Further Research and Lifecycle Management
We are currently exploring and supporting research and lifecycle management programs for ARIKAYCE beyond treatment of refractory MAC lung disease as part of a combination antibacterial regimen for adult patients who have limited or no treatment options. As noted above, we will continue to advance the post-marketing confirmatory MAC lung disease clinical trial program for ARIKAYCE, through the ARISE and ENCORE trials, which are intended to fulfill the FDA's post-marketing requirement to allow for the full approval of ARIKAYCE in the US, as well as to support the use of ARIKAYCE as a treatment for patients with MAC lung disease.

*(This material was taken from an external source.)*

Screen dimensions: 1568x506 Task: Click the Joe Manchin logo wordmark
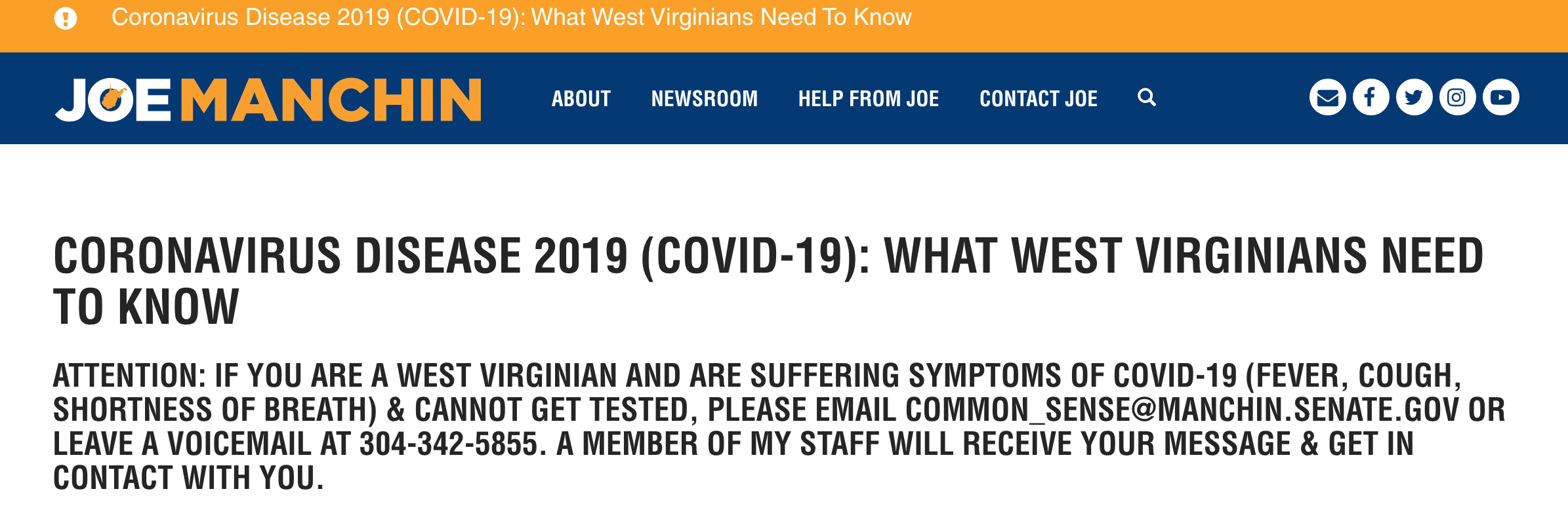tap(268, 100)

The ENCORE trial is a randomized, double-blind, placebo-controlled Phase 3b study to evaluate the efficacy and safety of an ARIKAYCE-based regimen in patients with newly diagnosed or recurrent MAC infection who have not started antibiotics. Patients are randomized 1:1 to receive ARIKAYCE plus background regimen or placebo plus background regimen once daily for 12 months. Patients will then discontinue all study treatments and remain in the trial for three months for the assessment of durability of culture conversion. The primary endpoint is change from baseline to Month 13 in respiratory symptom score. The key secondary endpoint is the proportion of subjects achieving durable culture conversion at Month 15. In June 2024, we met and aligned with the FDA on the primary endpoint for the ENCORE study. If the data are positive, ENCORE may support a label expansion to include all MAC lung patients as well as support full approval for the current refractory indication. Based on feedback and in alignment with the FDA, we have determined that the primary endpoint for the ENCORE study will include 8 questions from the QOL-B respiratory domain PRO. In September 2024, we closed screening of new patients in the ENCORE study which we expect will result in us exceeding our target enrollment of 400 patients in the study. We anticipate reporting topline data in the first quarter of 2026.

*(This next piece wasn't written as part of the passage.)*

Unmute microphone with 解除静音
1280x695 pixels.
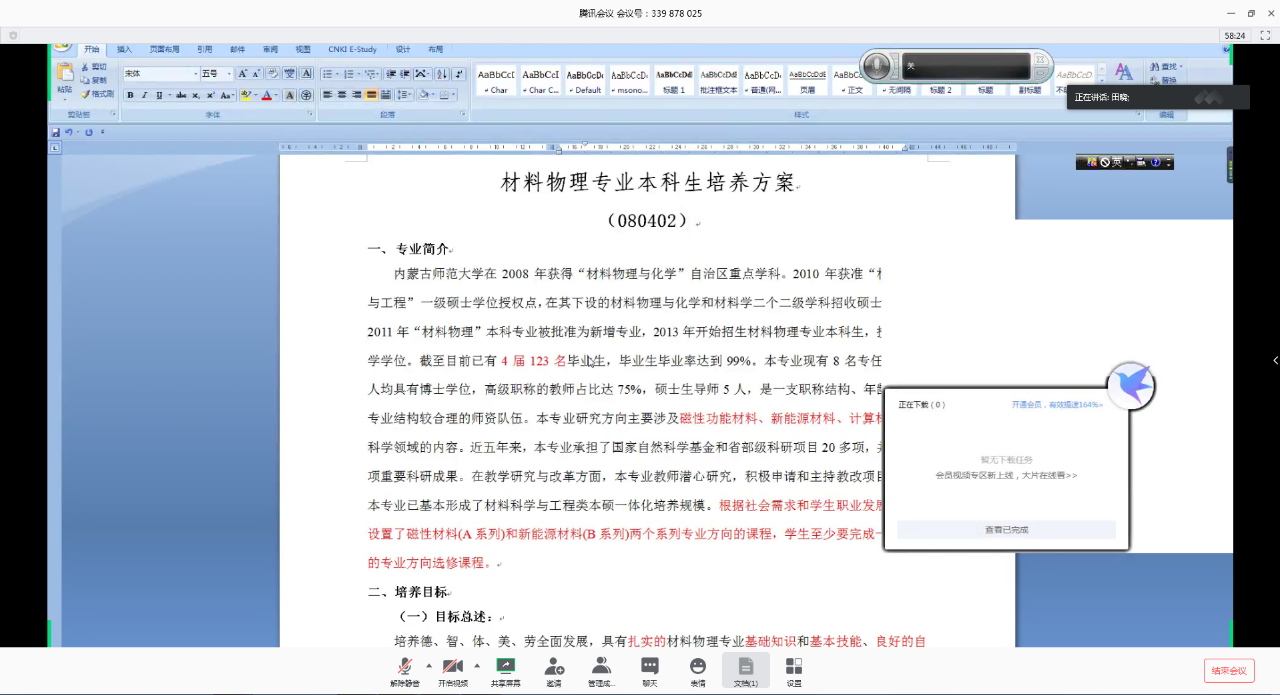405,669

Subsequent lifecycle management studies could also potentially enable us to reach more patients. These initiatives may include new clinical studies sponsored by us and may also include investigator-initiated studies, which are independent clinical studies initiated and sponsored by physicians or research institutions, with funding from us.
Product Pipeline
Brensocatib
Brensocatib is a small molecule, oral, reversible inhibitor of DPP1, which we licensed from AstraZeneca in October 2016. DPP1 is an enzyme responsible for activating neutrophil serine proteases (NSPs) in neutrophils when they are formed in the bone marrow. Neutrophils are the most common type of white blood cell and play an essential role in pathogen destruction and inflammatory mediation. Neutrophils contain the NSPs (including neutrophil elastase, proteinase 3, and cathepsin G) that have been implicated in a variety of inflammatory diseases. In chronic inflammatory lung diseases, neutrophils accumulate in the airways and result in excessive active NSPs that cause lung destruction and inflammation. Brensocatib may decrease the damaging effects of inflammatory diseases such as bronchiectasis by inhibiting DPP1 and its activation of NSPs.

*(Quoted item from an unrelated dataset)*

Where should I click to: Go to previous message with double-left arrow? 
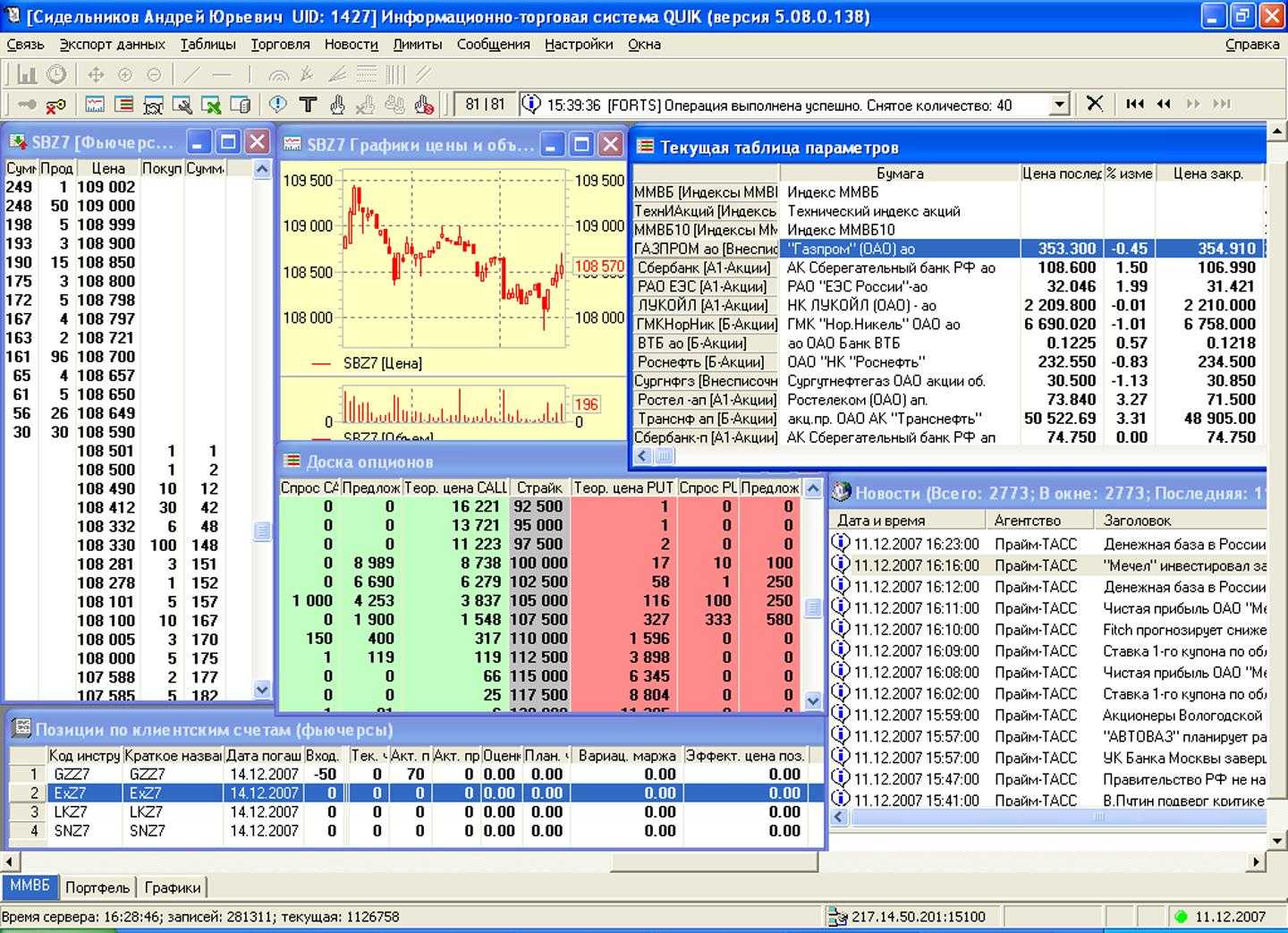1164,104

In March 2020, AstraZeneca exercised its first option pursuant to our October 2016 license agreement under which AstraZeneca can advance clinical development of brensocatib in the indications of chronic obstructive pulmonary disease (COPD) or asthma. Under the terms of the agreement, upon exercise of this option, AstraZeneca is solely responsible for all aspects of the development of brensocatib up to and including Phase 2b clinical trials in COPD or asthma. In March 2024, AstraZeneca exercised its second and final option under the agreement, to further develop brensocatib beyond Phase 2b clinical trials and, if approved, commercialize brensocatib in the indications of COPD or asthma, upon reaching agreement after good faith negotiations resulting in terms, including financial terms, satisfactory to us and to AstraZeneca for such further development and commercialization. In June 2024, the negotiation period following such exercise of the final option expired. No agreement was reached between us and AstraZeneca to permit AstraZeneca to further develop and, if approved, commercialize brensocatib in the indications of COPD or asthma. We retain full worldwide development and commercialization rights for brensocatib in all indications other than COPD or asthma and AstraZeneca has no further development or commercialization rights for brensocatib in COPD, asthma or any other indication.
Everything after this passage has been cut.